美術準備室にあった拓の私物は、ノートパソコンと僅かな文房具と、何種類かのコーヒーや紅茶の缶とそれに付随するフレーバーの類で、全部合わせても大きめの紙袋二つで事足りてしまった。
職員室など もっと少なく、ほとんど何も置いてないのと変わらないくらいだった。
紙袋を机の上に置くと、拓は美術準備室の中を見回した。
この学校に勤務した2年弱の けして短くは無い時間のほとんどを、この部屋で過ごした。
それなのに たった紙袋二つの私物を持ち去ってしまえば、もうそれで拓がここに居た痕跡は消えてしまう。
いろんなコトのあった2年だった。
教師としての挫折も味わったし、給料分だけ働くサラリーマン教師に準じた期間も短くは無い。
何より、香月と過ごした最後の5か月間は、それまでの日々の記憶を朧げにしてしまいそうなくらい密度が濃かったように思う。
突然、香月との日々が鮮明に思い起こされて拓は慌てた。
こんな所で感傷に浸っている場合ではない。 拓には、まだやらないといけないコトがあるのだから。
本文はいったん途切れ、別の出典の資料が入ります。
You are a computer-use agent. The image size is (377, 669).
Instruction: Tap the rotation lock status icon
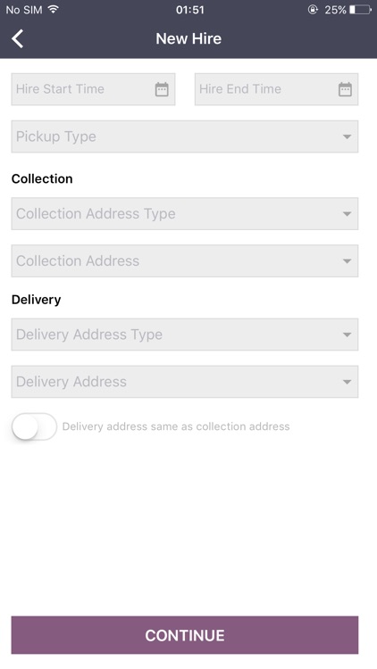(x=313, y=10)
机の一番上の鍵付の引き出しを開けて、拓は少し前に用意しておいた辞表を中から取り出した。
これで、拓の私物は全部だ。
紙袋の持ち手に手を掛けると、もう一度だけ部屋をぐるりと見渡した。
もう、感傷的な想いは湧いてこなかった。
拓は切り替えた気持ちを後押しするように、小さく息を吐いて紙袋を持ち上げる。 それと同時に、突然 準備室のドアが乱暴に開かれ、飛び込んで来た人影に拓は目を見張った。
「香月?」
「拓っ!」
駆け寄る香月に驚いて、手にした紙袋を机の下に押し込んだ。
「拓、シュウさんから、聞いて、っ俺――」
一体どこから走って来たのか、香月はぜいぜいと聞いている方が苦しくなりそうなほど上がり切った呼吸に、言葉を詰まらせた。
「大丈夫か?」
慌てて背中を擦ると、そのまま抱き寄せられた。
「アイツ、学校行ったって…シュウさんがっ、拓に関係してるらし、って…」
どうやら父親が学校へ来たことを知ったらしい。
何から どう説明するべきなのかを模索する拓の体を、香月が力任せに抱きしめた。